:: Exercise input ::

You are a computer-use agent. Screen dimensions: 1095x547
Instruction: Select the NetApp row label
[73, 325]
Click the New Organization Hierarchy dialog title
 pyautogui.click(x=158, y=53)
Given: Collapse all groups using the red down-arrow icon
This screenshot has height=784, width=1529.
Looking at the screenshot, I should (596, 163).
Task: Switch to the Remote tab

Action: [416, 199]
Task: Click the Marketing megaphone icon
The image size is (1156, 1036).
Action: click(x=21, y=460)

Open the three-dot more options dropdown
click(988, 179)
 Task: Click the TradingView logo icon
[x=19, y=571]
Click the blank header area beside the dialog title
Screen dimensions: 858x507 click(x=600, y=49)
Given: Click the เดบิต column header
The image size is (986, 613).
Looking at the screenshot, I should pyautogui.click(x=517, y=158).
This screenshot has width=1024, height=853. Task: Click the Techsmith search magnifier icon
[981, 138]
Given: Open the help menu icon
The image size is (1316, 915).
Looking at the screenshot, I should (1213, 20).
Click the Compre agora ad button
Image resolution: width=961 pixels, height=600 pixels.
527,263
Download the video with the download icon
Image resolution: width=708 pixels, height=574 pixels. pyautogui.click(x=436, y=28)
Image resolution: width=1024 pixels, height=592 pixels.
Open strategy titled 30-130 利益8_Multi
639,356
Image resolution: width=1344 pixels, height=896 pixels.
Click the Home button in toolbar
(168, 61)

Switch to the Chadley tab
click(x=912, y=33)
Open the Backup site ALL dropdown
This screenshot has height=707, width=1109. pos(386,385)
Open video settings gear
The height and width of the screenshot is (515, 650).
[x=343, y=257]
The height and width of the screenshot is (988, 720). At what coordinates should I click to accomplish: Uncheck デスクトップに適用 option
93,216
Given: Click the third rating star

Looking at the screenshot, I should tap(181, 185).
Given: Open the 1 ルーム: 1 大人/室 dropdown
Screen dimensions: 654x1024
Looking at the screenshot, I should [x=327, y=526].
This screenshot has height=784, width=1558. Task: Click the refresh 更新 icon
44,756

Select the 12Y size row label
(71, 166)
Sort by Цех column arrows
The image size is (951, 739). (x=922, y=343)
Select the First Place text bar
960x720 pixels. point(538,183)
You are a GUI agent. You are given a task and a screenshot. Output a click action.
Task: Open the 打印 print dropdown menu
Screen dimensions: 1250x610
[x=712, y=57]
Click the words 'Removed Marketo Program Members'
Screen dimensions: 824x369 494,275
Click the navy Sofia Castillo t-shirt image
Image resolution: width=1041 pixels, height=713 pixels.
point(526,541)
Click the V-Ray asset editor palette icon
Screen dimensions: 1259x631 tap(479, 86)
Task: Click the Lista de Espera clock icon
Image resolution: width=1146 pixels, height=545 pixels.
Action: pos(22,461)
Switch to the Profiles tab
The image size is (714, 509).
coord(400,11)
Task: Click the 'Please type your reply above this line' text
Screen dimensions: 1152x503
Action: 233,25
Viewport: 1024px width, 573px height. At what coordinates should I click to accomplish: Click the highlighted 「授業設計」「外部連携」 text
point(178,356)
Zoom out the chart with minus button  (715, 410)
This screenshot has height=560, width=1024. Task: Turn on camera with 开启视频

:::

All records should be written out again exactly as given.

You are a computer-use agent. Screen dimensions: 1095x547
Instruction: Select the NetApp row label
[73, 325]
Click the New Organization Hierarchy dialog title
 pyautogui.click(x=158, y=53)
Given: Collapse all groups using the red down-arrow icon
This screenshot has height=784, width=1529.
Looking at the screenshot, I should (596, 163).
Task: Switch to the Remote tab

Action: [416, 199]
Task: Click the Marketing megaphone icon
The image size is (1156, 1036).
Action: click(x=21, y=460)

Open the three-dot more options dropdown
click(988, 179)
 Task: Click the TradingView logo icon
[x=19, y=571]
Click the blank header area beside the dialog title
Screen dimensions: 858x507 click(x=600, y=49)
Given: Click the เดบิต column header
The image size is (986, 613).
Looking at the screenshot, I should pyautogui.click(x=517, y=158).
This screenshot has width=1024, height=853. Task: Click the Techsmith search magnifier icon
[981, 138]
Given: Open the help menu icon
The image size is (1316, 915).
Looking at the screenshot, I should (1213, 20).
Click the Compre agora ad button
Image resolution: width=961 pixels, height=600 pixels.
527,263
Download the video with the download icon
Image resolution: width=708 pixels, height=574 pixels. pyautogui.click(x=436, y=28)
Image resolution: width=1024 pixels, height=592 pixels.
Open strategy titled 30-130 利益8_Multi
639,356
Image resolution: width=1344 pixels, height=896 pixels.
Click the Home button in toolbar
(168, 61)

Switch to the Chadley tab
click(x=912, y=33)
Open the Backup site ALL dropdown
This screenshot has height=707, width=1109. pos(386,385)
Open video settings gear
The height and width of the screenshot is (515, 650).
[x=343, y=257]
The height and width of the screenshot is (988, 720). At what coordinates should I click to accomplish: Uncheck デスクトップに適用 option
93,216
Given: Click the third rating star

Looking at the screenshot, I should tap(181, 185).
Given: Open the 1 ルーム: 1 大人/室 dropdown
Screen dimensions: 654x1024
Looking at the screenshot, I should [x=327, y=526].
This screenshot has height=784, width=1558. Task: Click the refresh 更新 icon
44,756

Select the 12Y size row label
(71, 166)
Sort by Цех column arrows
The image size is (951, 739). (x=922, y=343)
Select the First Place text bar
960x720 pixels. point(538,183)
You are a GUI agent. You are given a task and a screenshot. Output a click action.
Task: Open the 打印 print dropdown menu
Screen dimensions: 1250x610
[x=712, y=57]
Click the words 'Removed Marketo Program Members'
Screen dimensions: 824x369 494,275
Click the navy Sofia Castillo t-shirt image
Image resolution: width=1041 pixels, height=713 pixels.
point(526,541)
Click the V-Ray asset editor palette icon
Screen dimensions: 1259x631 tap(479, 86)
Task: Click the Lista de Espera clock icon
Image resolution: width=1146 pixels, height=545 pixels.
Action: pos(22,461)
Switch to the Profiles tab
The image size is (714, 509).
coord(400,11)
Task: Click the 'Please type your reply above this line' text
Screen dimensions: 1152x503
Action: 233,25
Viewport: 1024px width, 573px height. At what coordinates should I click to accomplish: Click the highlighted 「授業設計」「外部連携」 text
point(178,356)
Zoom out the chart with minus button  (715, 410)
This screenshot has height=560, width=1024. Task: Turn on camera with 开启视频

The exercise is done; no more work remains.